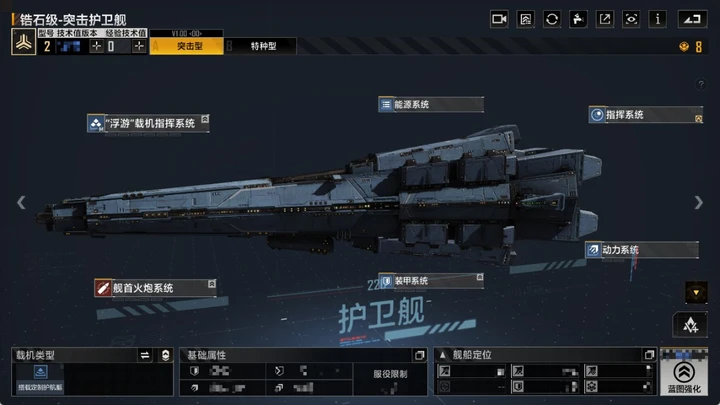720x405 pixels.
Task: Go back with the return arrow button
Action: point(691,19)
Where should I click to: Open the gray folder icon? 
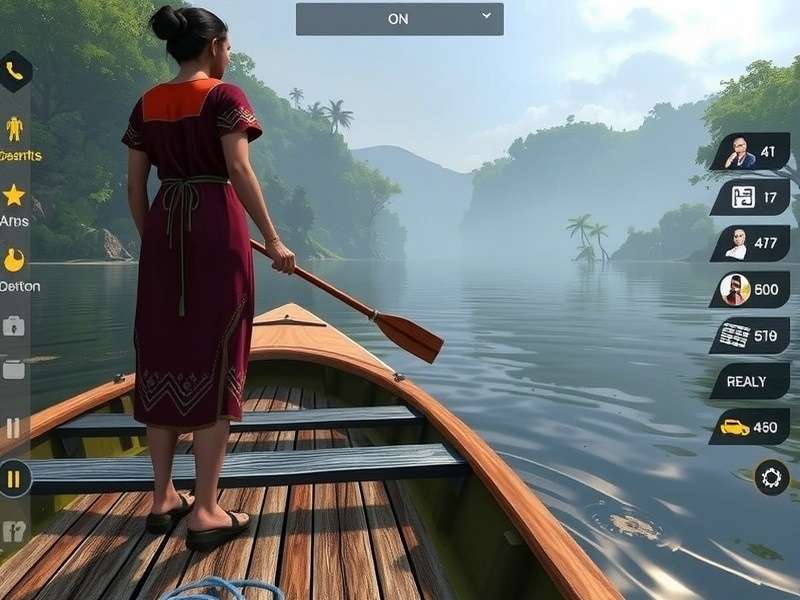click(x=14, y=369)
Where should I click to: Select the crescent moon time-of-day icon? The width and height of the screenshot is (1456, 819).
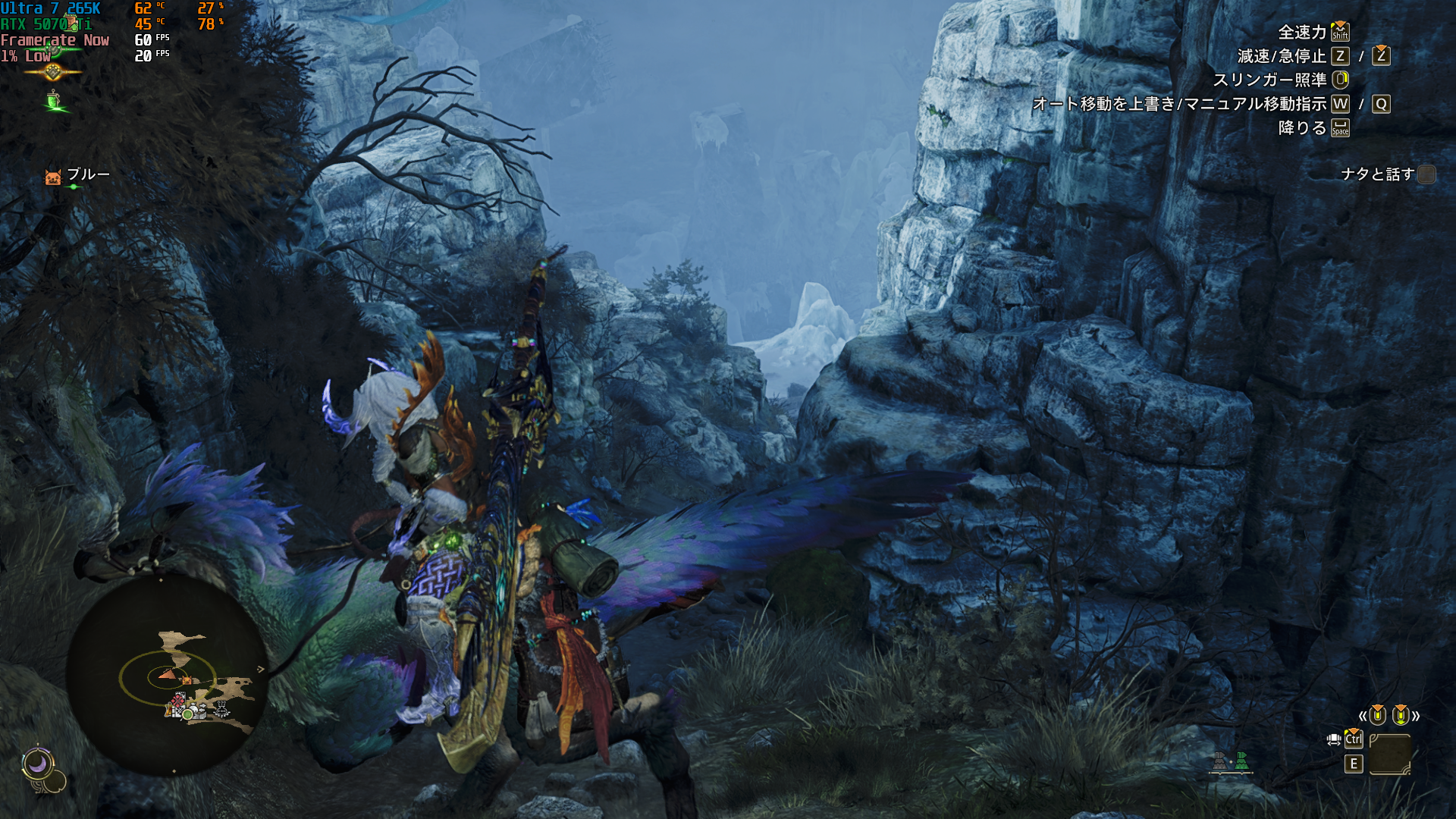(37, 764)
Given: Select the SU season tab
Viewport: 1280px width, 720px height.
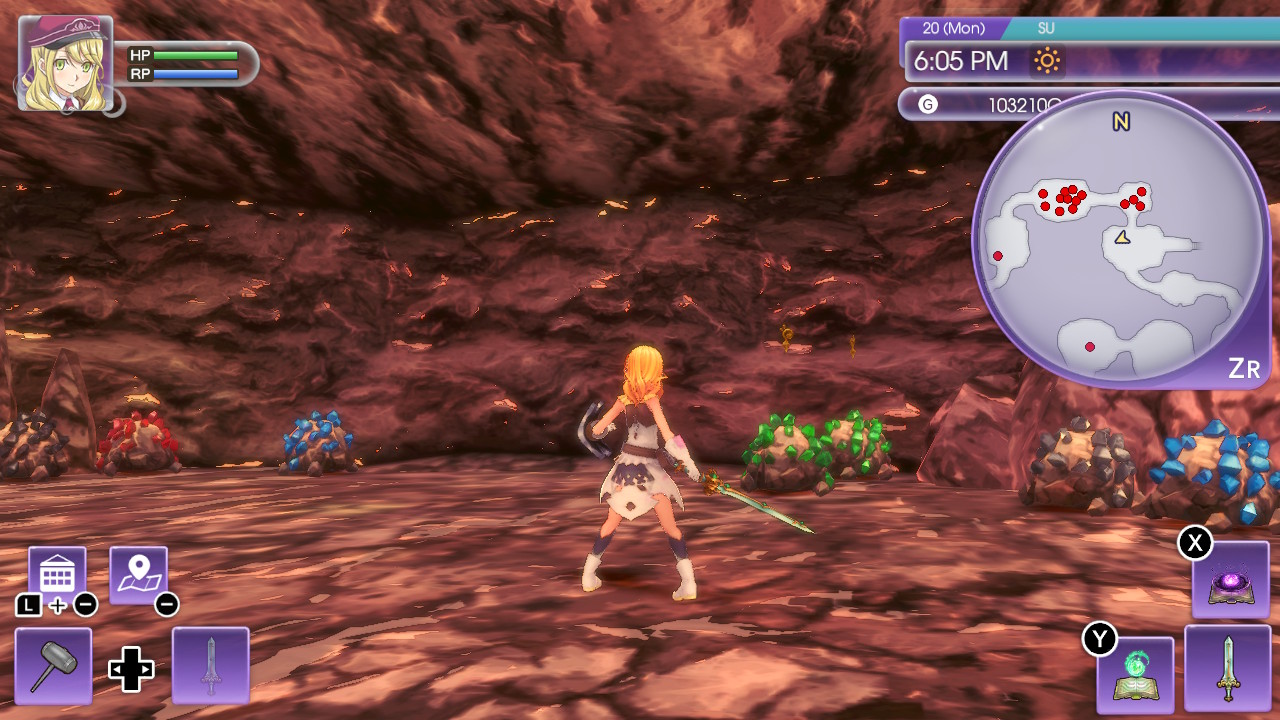Looking at the screenshot, I should [1046, 28].
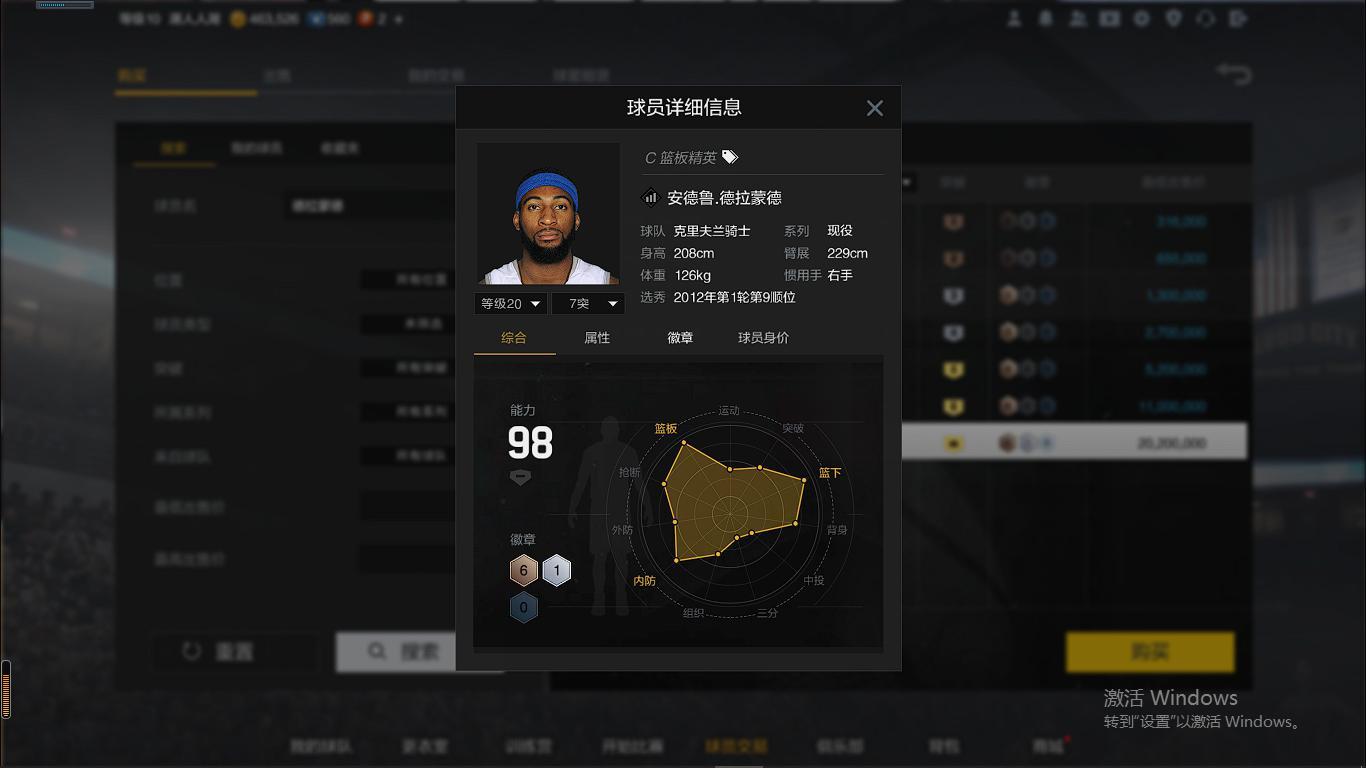Viewport: 1366px width, 768px height.
Task: Click the video/replay icon in the top bar
Action: click(x=1111, y=18)
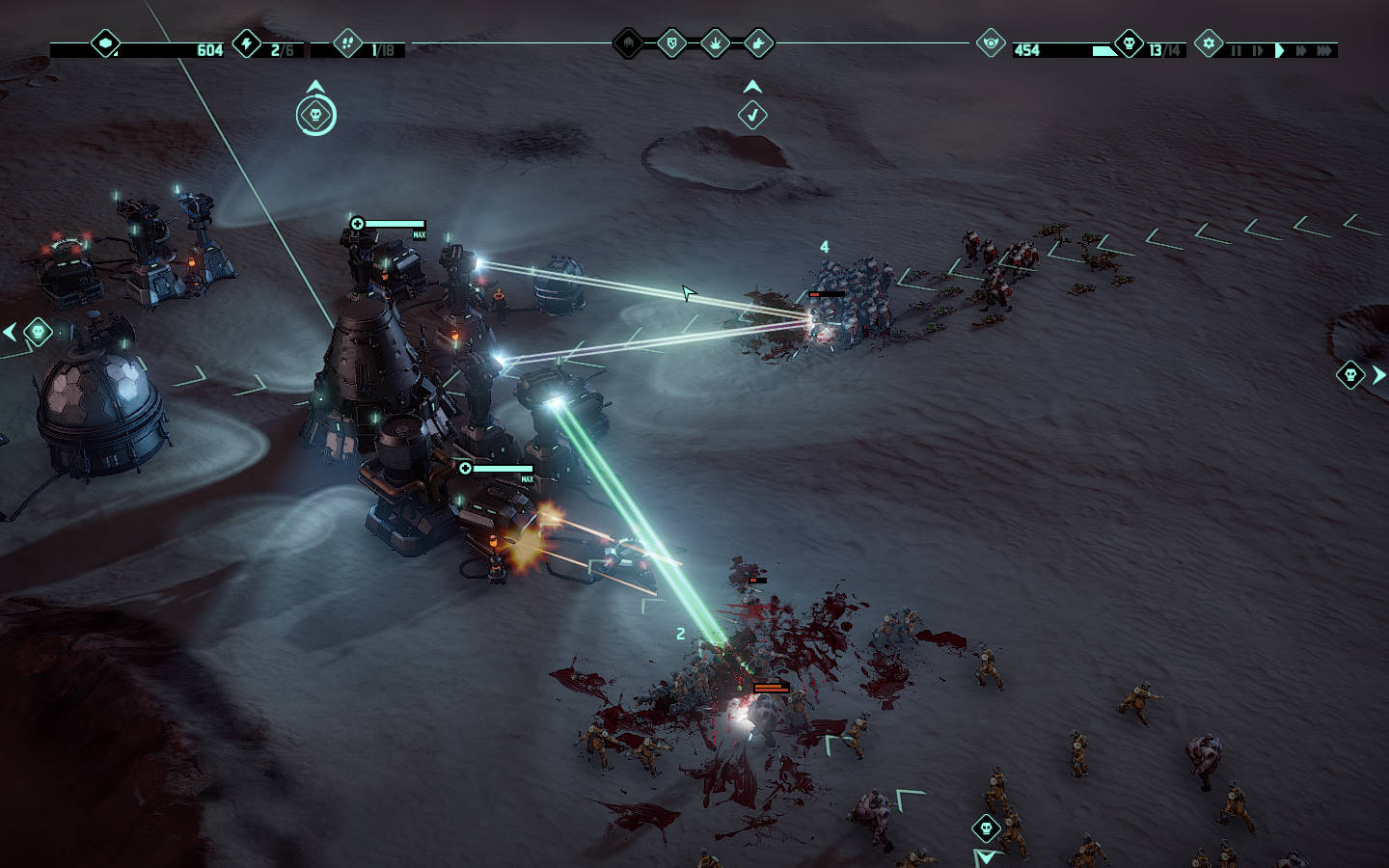Click the checkmark objective marker

point(752,116)
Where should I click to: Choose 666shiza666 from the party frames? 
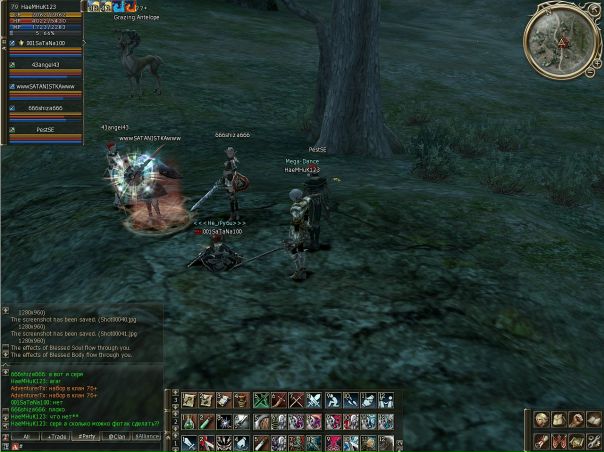[46, 108]
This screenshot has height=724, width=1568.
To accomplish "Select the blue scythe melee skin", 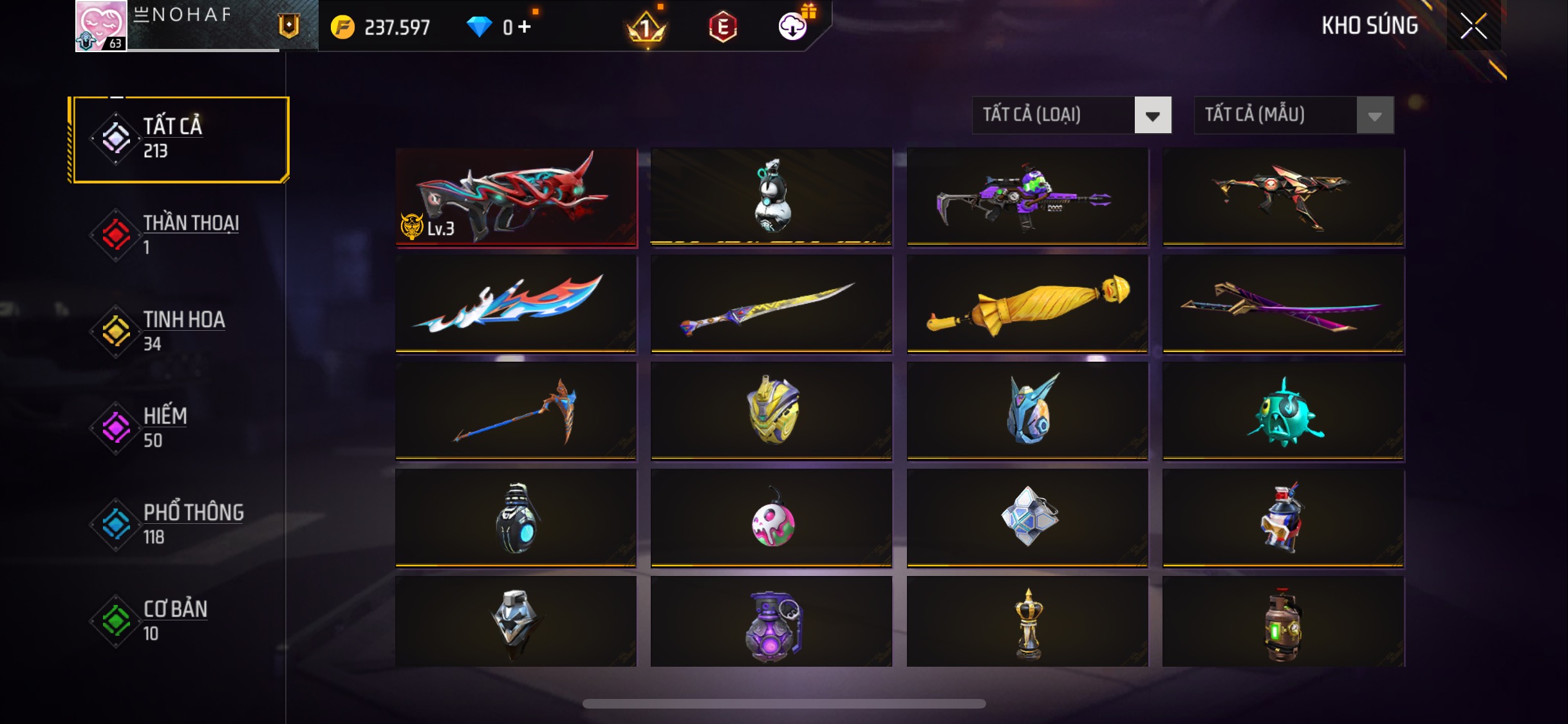I will coord(516,412).
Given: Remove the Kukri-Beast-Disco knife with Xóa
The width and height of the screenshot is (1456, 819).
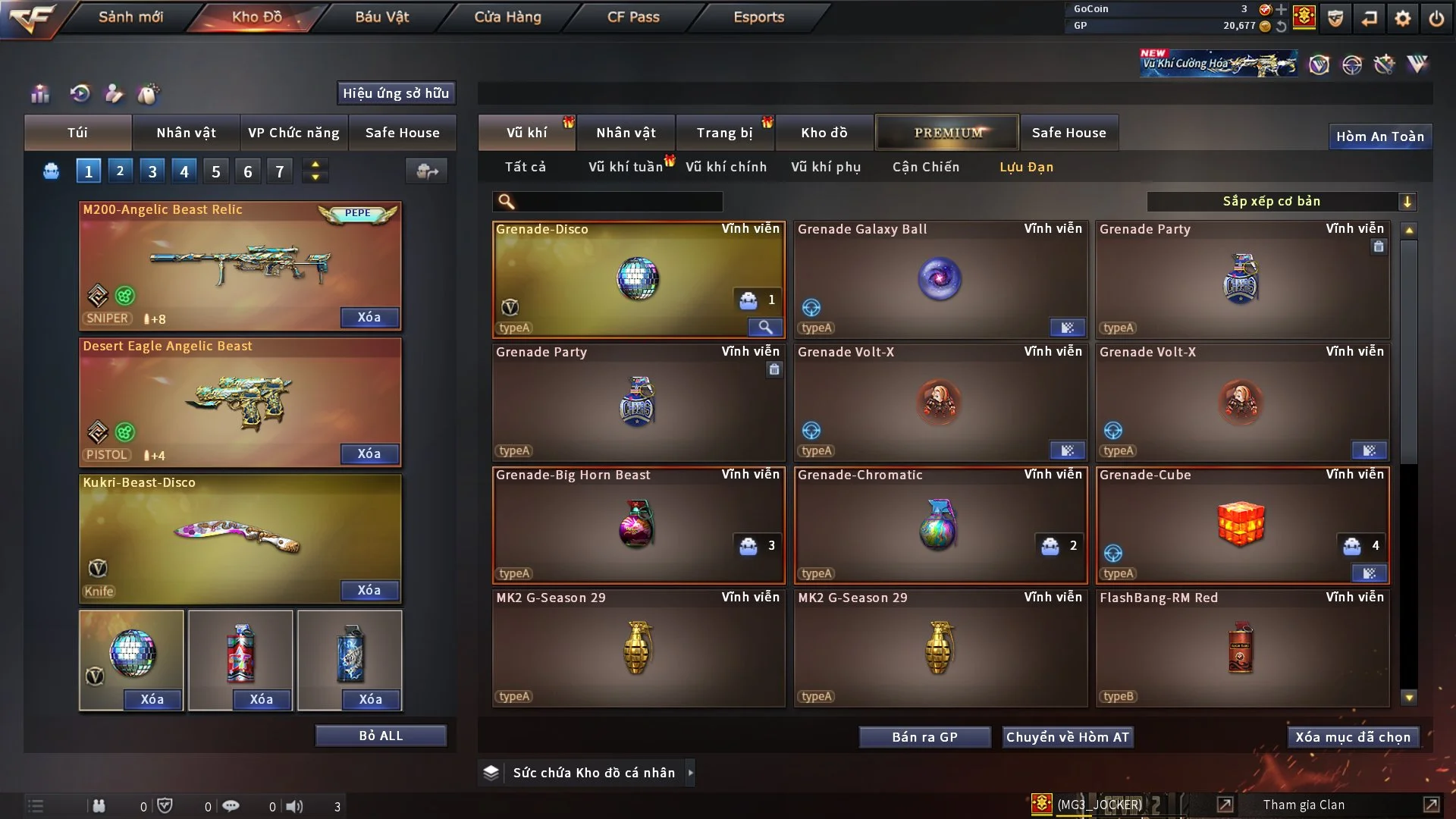Looking at the screenshot, I should 369,590.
###
EXERCISE
Please transcribe the lines starting at the one that contains "Given: Remove the" and ending with the final line, with the pictures left out.

ANSWER TO THE EXERCISE
Given: Remove the Kukri-Beast-Disco knife with Xóa
The width and height of the screenshot is (1456, 819).
Looking at the screenshot, I should 369,590.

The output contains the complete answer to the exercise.